PROVIDED TEXT -
Showing posts with label Rock and Roll. Show all posts
Showing posts with label Rock and Roll. Show all posts

18 September 2013

Ron Jacobs : 'Another Self Portrait' of Bob Dylan


Another Self Portrait:
Dylan’s take revisited
Dylan's voice here is the voice of an earnest troubadour. There is little of the smoky raspiness present in his mid-sixties material or the world-weary gruffness of Dylan's current persona.
By Ron Jacobs / The Rag Blog / September 18, 2013

When I lived there in the early 1970s, the main shopping area in Frankfurt am Main revolved around the Hauptwache U-Bahn stop.

Part old-world cobblestone streets and alleyways filled with small shops and part modern multifloor department stores, including the Kaufhof firebombed by the Andreas Baader (the future Rote Armee Fraktion leader) and others in an action against capitalism and war, the area covered several city blocks.

It served as a crossroads for several streetcars, a subway (U-Bahn) station that included a large shopping area, the American Express office, and lots of action. A few blocks away was the Opernplatz, site of the then bombed-out Frankfurt Opera House and the site of most major political rallies in the city.

One of my favorite stores to hang out in was in the underground shopping area at the Hauptwache. It was a fairly large store that sold records, books, and periodicals. The first time I walked around the Hauptwache and found the store, it was the enlarged cover of the Evergreen Review featuring a picture of Che Guevara that attracted me. The date was in early March 1970.

YOUR GOAL -
Name every person mentioned by name in the post on Bob Dylan's "Another Self Portrait."

GIVEN DATA -
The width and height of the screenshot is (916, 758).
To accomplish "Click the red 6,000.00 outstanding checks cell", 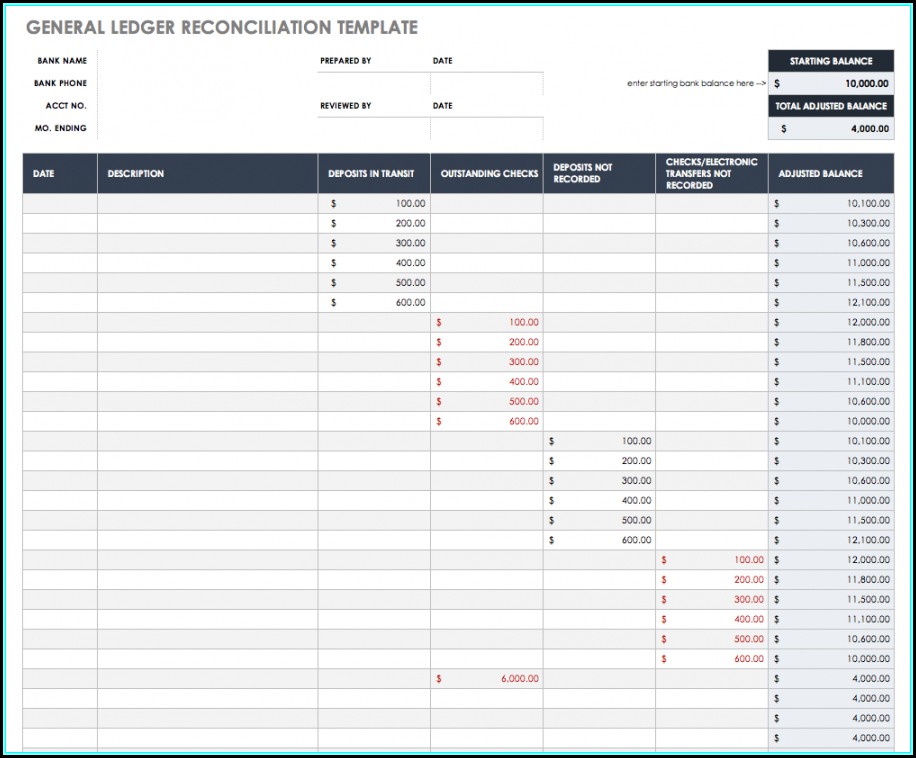I will tap(488, 679).
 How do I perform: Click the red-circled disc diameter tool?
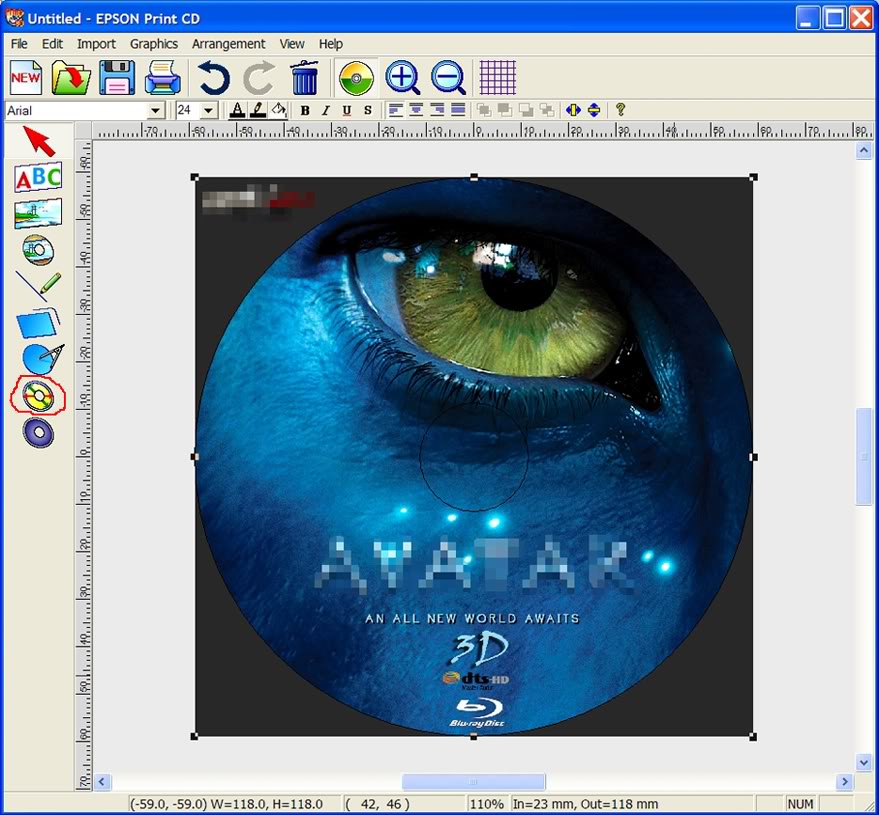click(x=36, y=397)
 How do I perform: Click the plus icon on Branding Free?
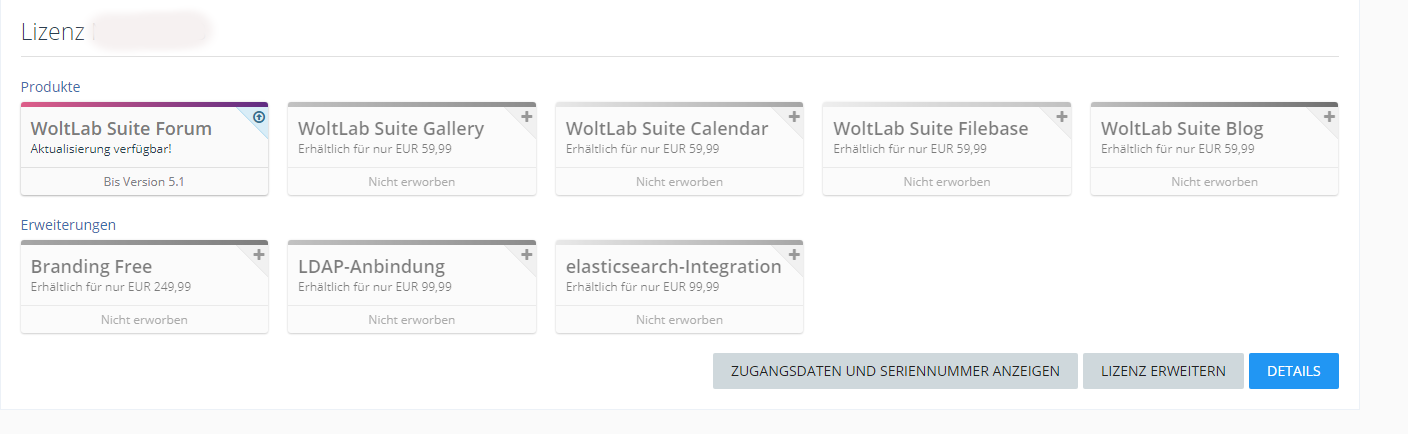[x=259, y=255]
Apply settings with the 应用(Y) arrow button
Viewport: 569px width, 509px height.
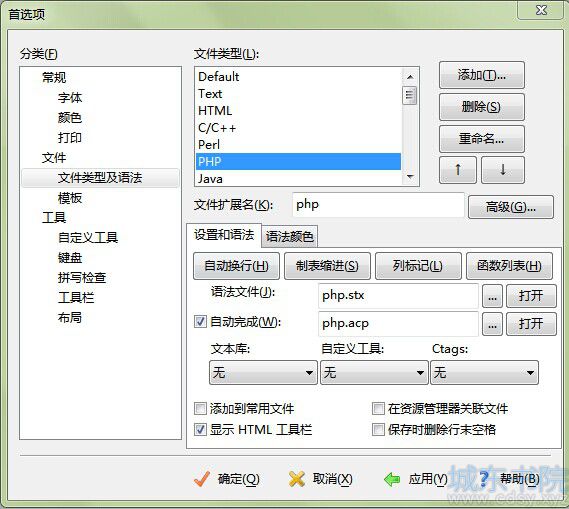tap(416, 479)
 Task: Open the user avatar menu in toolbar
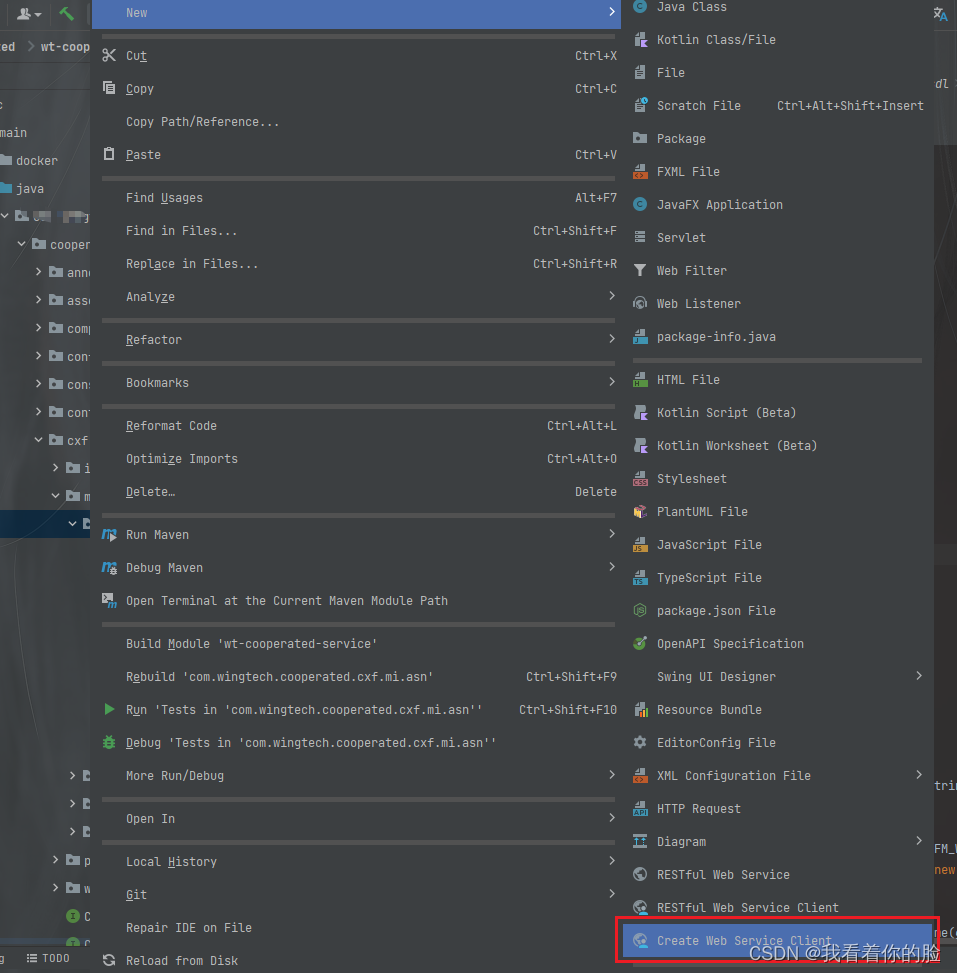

CORRECT RESPONSE -
Ron Jacobs, Bob Dylan, Andreas Baader, Che Guevara